DOCUMENT →

On Fri, 23 Jun 2017, Abhishek L wrote:
> This is the first release candidate for Luminous, the next long term
> stable release.
I just want to reiterate that this is a release candidate, not the final
luminous release. We're still squashing bugs and merging a few last
items. Testing is welcome, but you probably should not deploy this in any
production environments.
Thanks!
sage
> Ceph Luminous will be the foundation for the next long-term
> stable release series. There have been major changes since Kraken
> (v11.2.z) and Jewel (v10.2.z).
>
> Major Changes from Kraken
> -------------------------
>
> - *General*:
>
> * Ceph now has a simple, built-in web-based dashboard for monitoring
> cluster status.
>
> - *RADOS*:
>
> * *BlueStore*:
>
> - The new *BlueStore* backend for *ceph-osd* is now stable and the new
> default for newly created OSDs. BlueStore manages data stored by each OSD
> by directly managing the physical HDDs or SSDs without the use of an
> intervening file system like XFS. This provides greater performance
> and features.
> - BlueStore supports *full data and metadata checksums* of all
> data stored by Ceph.
> - BlueStore supports inline compression using zlib, snappy, or LZ4. (Ceph
> also supports zstd for RGW compression but zstd is not recommended for
> BlueStore for performance reasons.)
>
> * *Erasure coded* pools now have full support for *overwrites*,
> allowing them to be used with RBD and CephFS.
>
> * *ceph-mgr*:
>
> - There is a new daemon, *ceph-mgr*, which is a required part of any
> Ceph deployment. Although IO can continue when *ceph-mgr* is
> down, metrics will not refresh and some metrics-related calls
> (e.g., ``ceph df``) may block. We recommend deploying several instances of
> *ceph-mgr* for reliability. See the notes on `Upgrading`_ below.
> - The *ceph-mgr* daemon includes a REST-based management API. The
> API is still experimental and somewhat limited but will form the basis
> for API-based management of Ceph going forward.
>
> * The overall *scalability* of the cluster has improved. We have
> successfully tested clusters with up to 10,000 OSDs.
> * Each OSD can now have a *device class* associated with it (e.g., `hdd` or
> `ssd`), allowing CRUSH rules to trivially map data to a subset of devices
> in the system. Manually writing CRUSH rules or manual editing of the CRUSH
> is normally not required.
> * You can now *optimize CRUSH weights* can now be optimized to
> maintain a *near-perfect distribution of data* across OSDs.
> * There is also a new `upmap` exception mechanism that allows
> individual PGs to be moved around to achieve a *perfect
> distribution* (this requires luminous clients).
> * Each OSD now adjusts its default configuration based on whether the
> backing device is an HDD or SSD. Manual tuning generally not required.
> * The prototype *mclock QoS queueing algorithm* is now available.
> * There is now a *backoff* mechanism that prevents OSDs from being
> overloaded by requests to objects or PGs that are not currently able to
> process IO.

PROVIDED INFORMATION →
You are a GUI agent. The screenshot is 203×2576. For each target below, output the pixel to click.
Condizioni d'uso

---

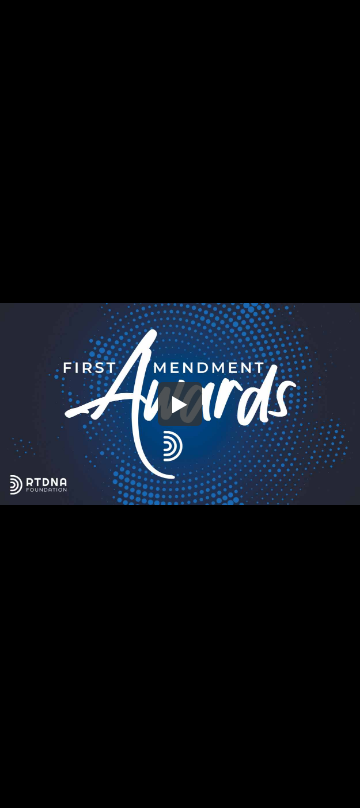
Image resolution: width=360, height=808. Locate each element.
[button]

BRIEF → According to the Luminous release text, which compression methods does BlueStore support for inline compression? The lines above are separate material, unrelated to the Luminous release text.

TASK OUTPUT → BlueStore supports zlib, snappy, and LZ4.